▸ Secção do texto:
▼▼▼

Conservadores, reaccionários, contra-revolucionários e o 31 de Janeiro de 1891, por um republicano monárquico, sem rei nem república...
Ontem andei por aí em certas bocas mediáticas, desde um comentário que fiz à Lusa, a uma breve entrevista que dei à nova RCP, por sugestão do meu caro irmão-inimigo, José Luís Saldanha Sanches, sobre o que é ser conservador sem medo das mudanças. Nesta última, repeti o que aqui tenho dito e redito: que há uma diferença fundamental entre os situacionistas, os que querem conservar o que está, e os que querem conservar o que deve-ser, estabelecendo a necessária fronteira que separa um conservador de um reaccionário, ou daqueles contra-revolucionários que querem fazer uma revolução em sentido contrário, incluindo a revolução nacional.

▲▲▲

▸ Dados fornecidos:
▼▼▼

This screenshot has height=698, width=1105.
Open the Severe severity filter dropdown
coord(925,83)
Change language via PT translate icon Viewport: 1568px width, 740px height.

▲▲▲

▸ Instrução dada A: Traduza para inglês a seguinte frase da secção do texto: "Ontem andei por aí em certas bocas mediáticas, desde um comentário que fiz à Lusa, a uma breve entrevista que dei à nova RCP, por sugestão do meu caro irmão-inimigo, José Luís Saldanha Sanches, sobre o que é ser conservador sem medo das mudanças."
▸ Instrução dada B: Com base na secção do texto, explique em que consiste a diferença fundamental repetida na entrevista à RCP e que fronteira essa diferença estabelece.

▸ Resultado final A: Yesterday I made the rounds of certain media outlets, from a comment I made to Lusa to a brief interview I gave to the new RCP, at the suggestion of my dear brother-enemy, José Luís Saldanha Sanches, about what it means to be a conservative without fear of change.

▸ Resultado final B: A diferença está entre os situacionistas, que querem conservar o que está, e os que querem conservar o que deve-ser. Essa distinção estabelece a fronteira que separa um conservador de um reaccionário, ou dos contra-revolucionários que querem fazer uma revolução em sentido contrário, incluindo a revolução nacional.